● **Problem**
Everything from the line holding "Viewport: 1000px width, 1002px" to the last line of the material below must be retyped exactly, minus any pictures.

● **Records supplied**
^^^^^^^^^^^^^^^^
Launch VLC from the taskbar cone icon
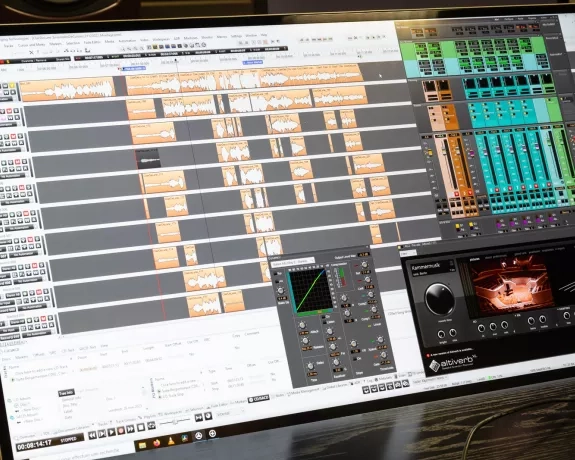This screenshot has height=460, width=575. coord(171,441)
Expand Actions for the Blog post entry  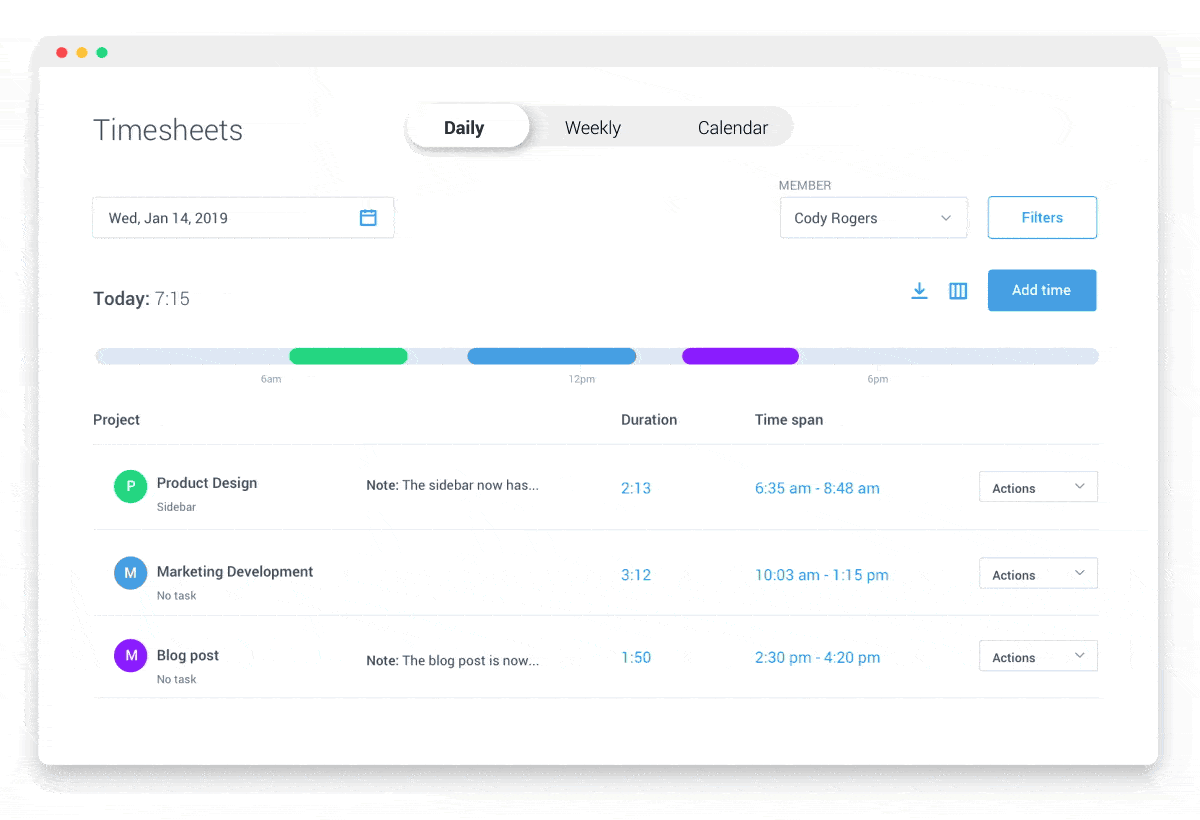(x=1037, y=656)
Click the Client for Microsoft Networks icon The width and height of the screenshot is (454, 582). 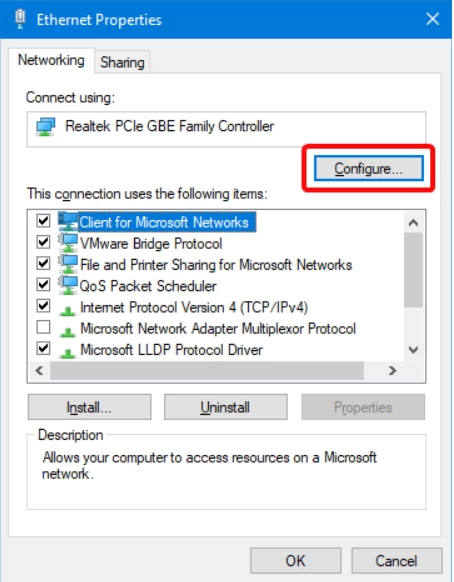[68, 221]
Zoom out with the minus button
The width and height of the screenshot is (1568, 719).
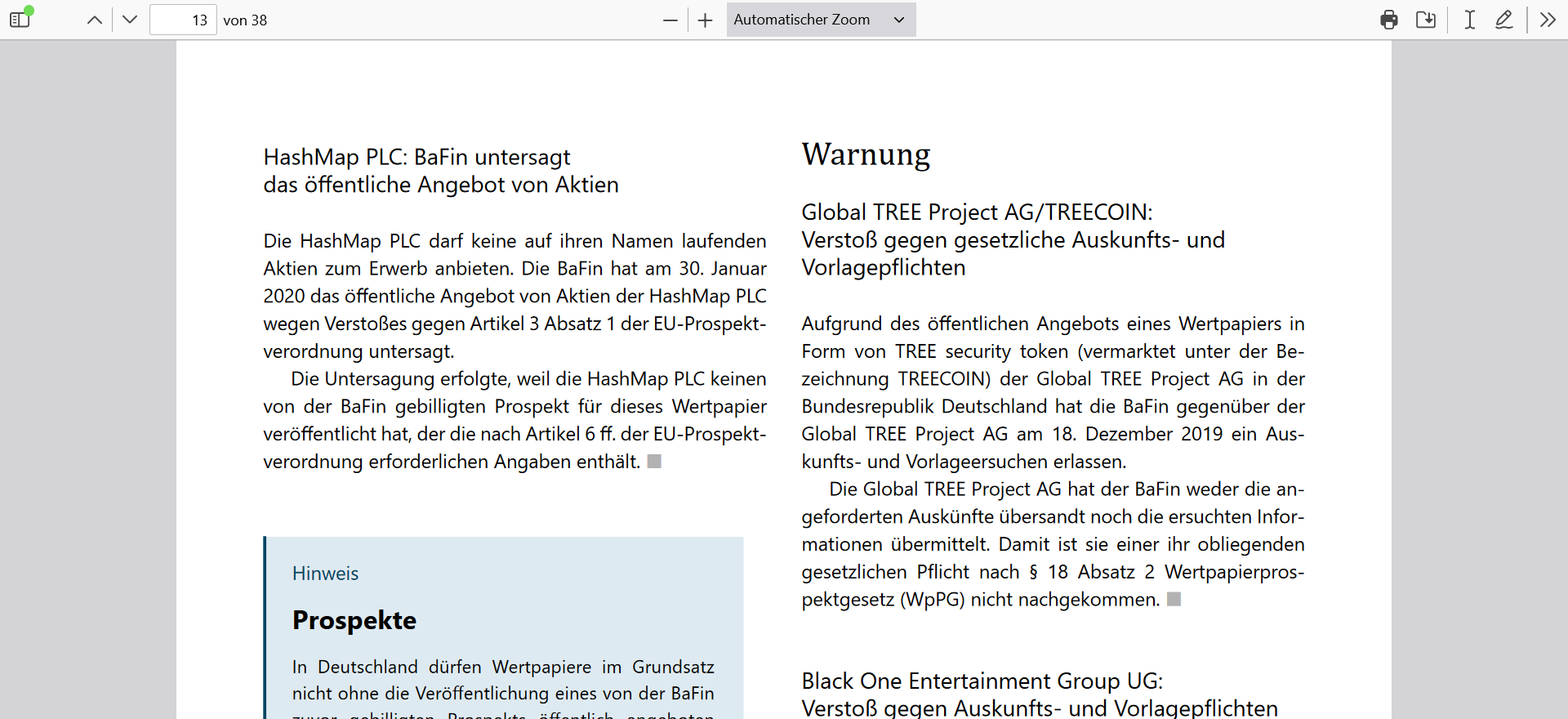coord(670,20)
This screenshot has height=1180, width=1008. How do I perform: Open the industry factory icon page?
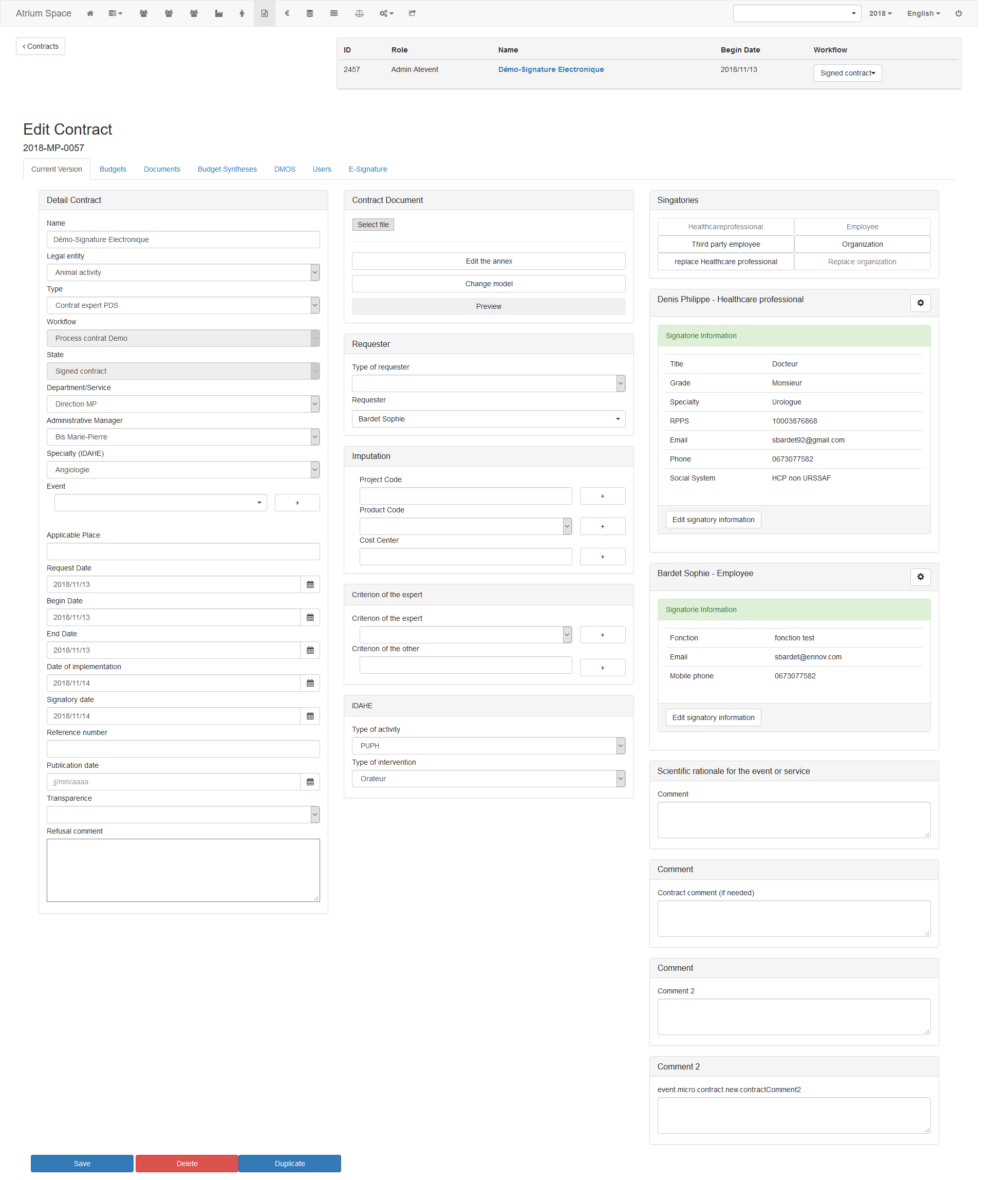click(218, 13)
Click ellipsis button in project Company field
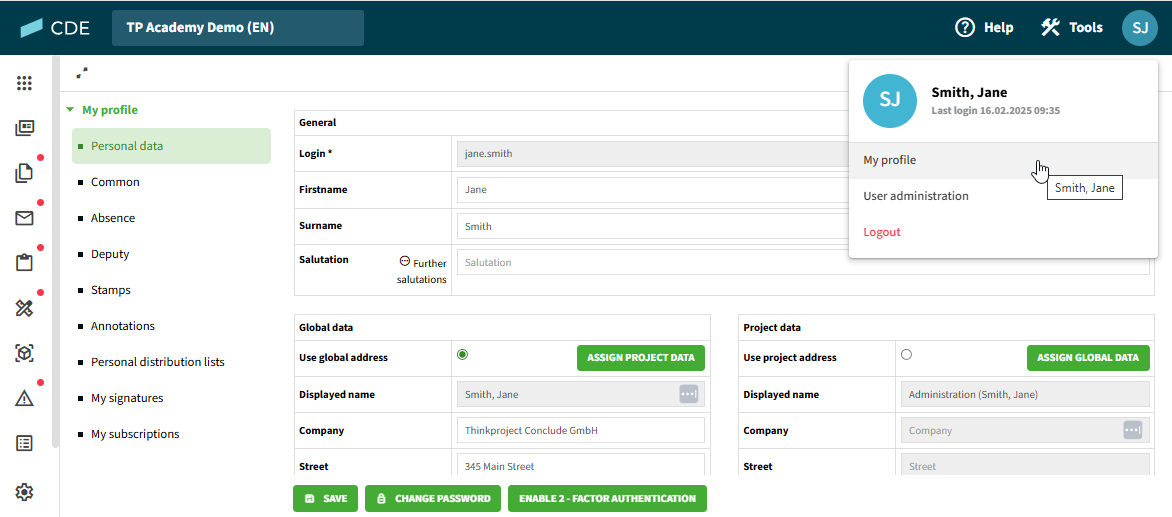The height and width of the screenshot is (517, 1172). [1132, 430]
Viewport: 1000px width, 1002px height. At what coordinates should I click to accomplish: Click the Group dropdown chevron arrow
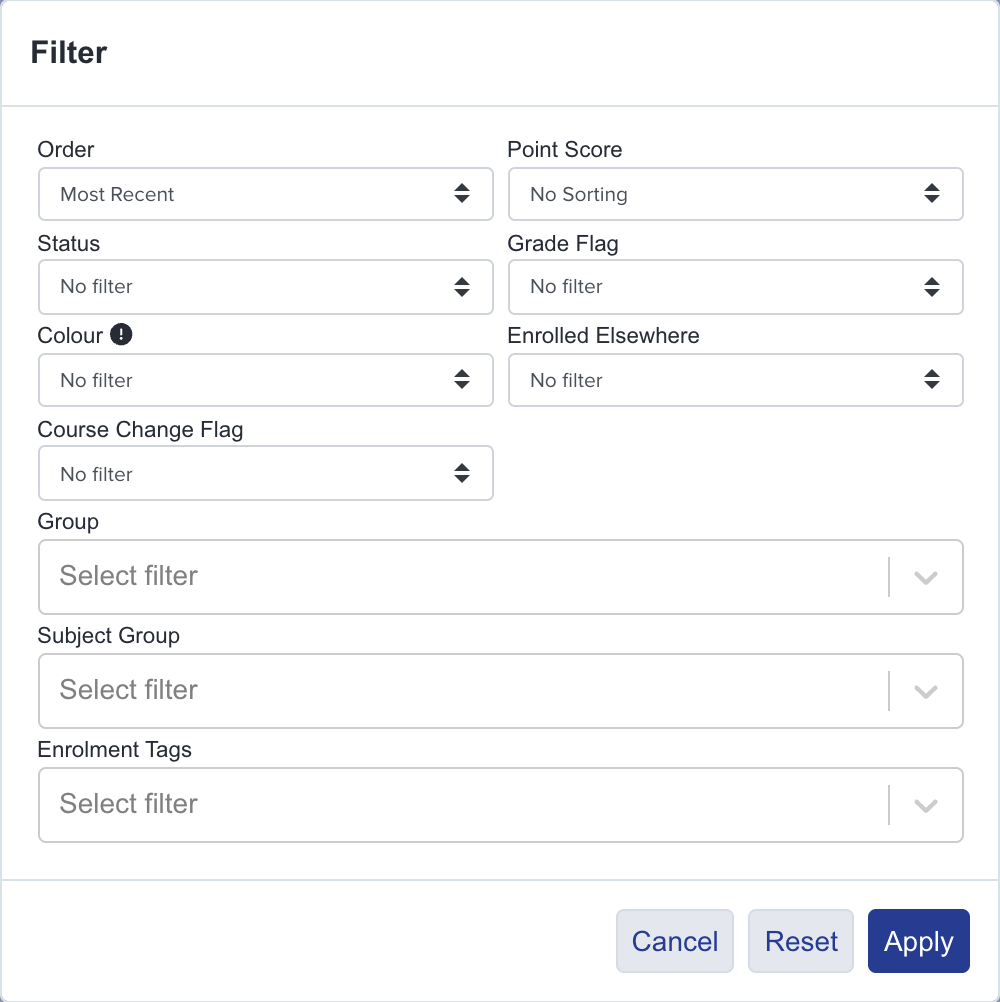pos(925,578)
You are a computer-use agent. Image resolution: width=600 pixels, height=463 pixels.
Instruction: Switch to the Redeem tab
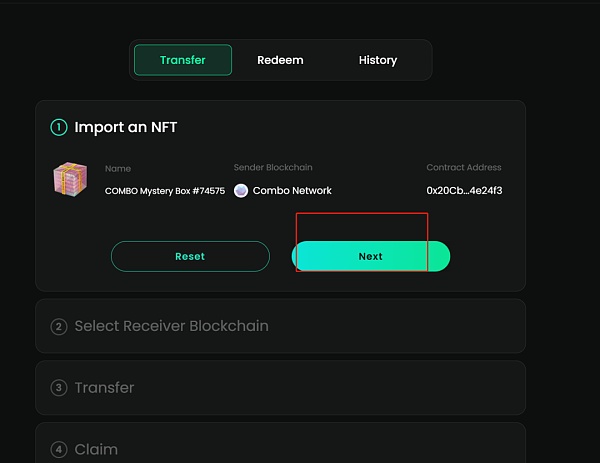pyautogui.click(x=280, y=60)
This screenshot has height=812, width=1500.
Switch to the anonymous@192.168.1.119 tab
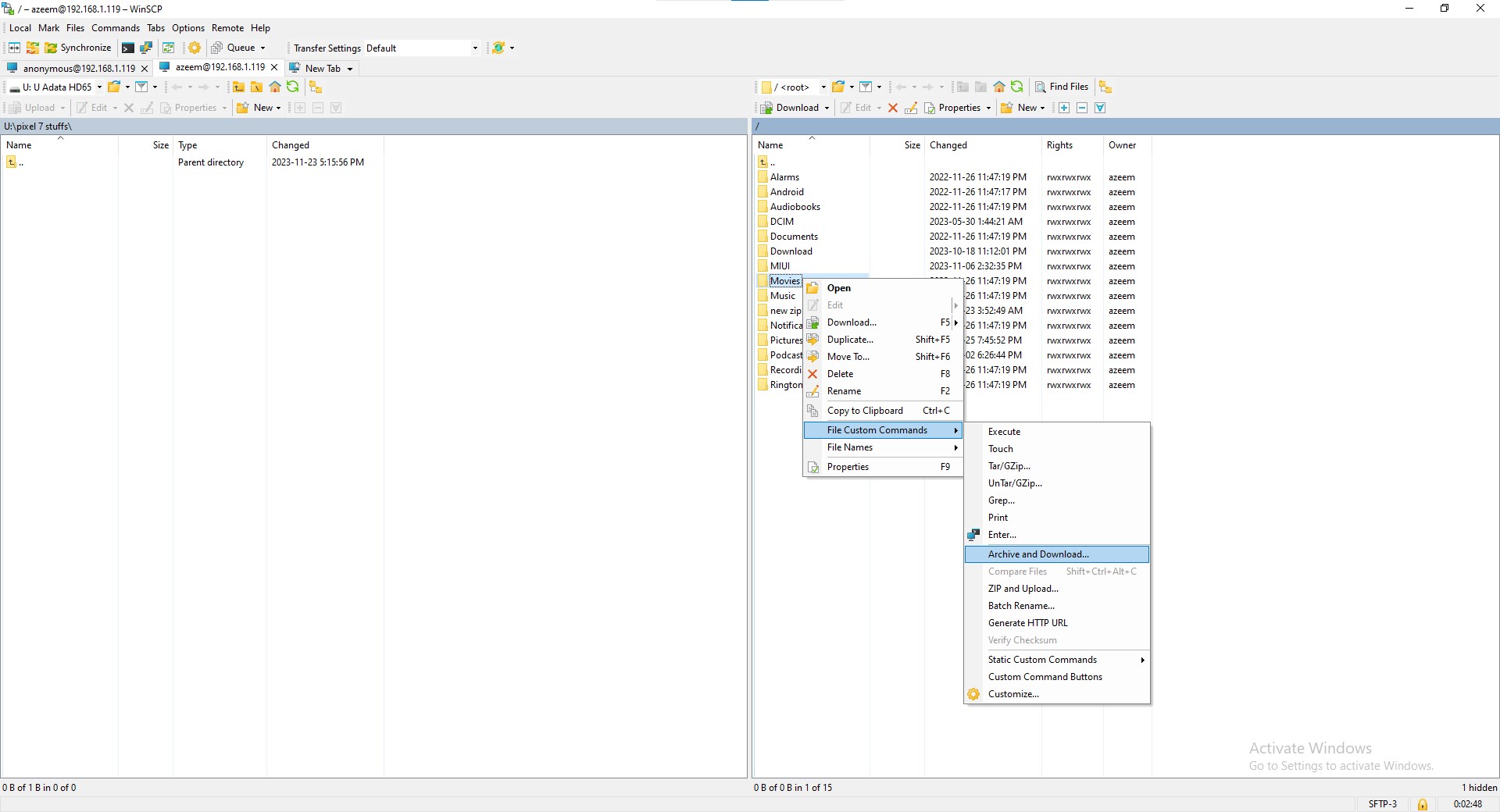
^^^^^^^^^^^^^^^^
● **Solution to the exercise**
Viewport: 1000px width, 1002px height. At what coordinates should I click to accomplish: Click the Group dropdown chevron arrow
pos(925,578)
You are a computer-use agent. Image resolution: width=600 pixels, height=463 pixels.
Instruction: Switch to the Redeem tab
pyautogui.click(x=280, y=60)
This screenshot has height=812, width=1500.
Switch to the anonymous@192.168.1.119 tab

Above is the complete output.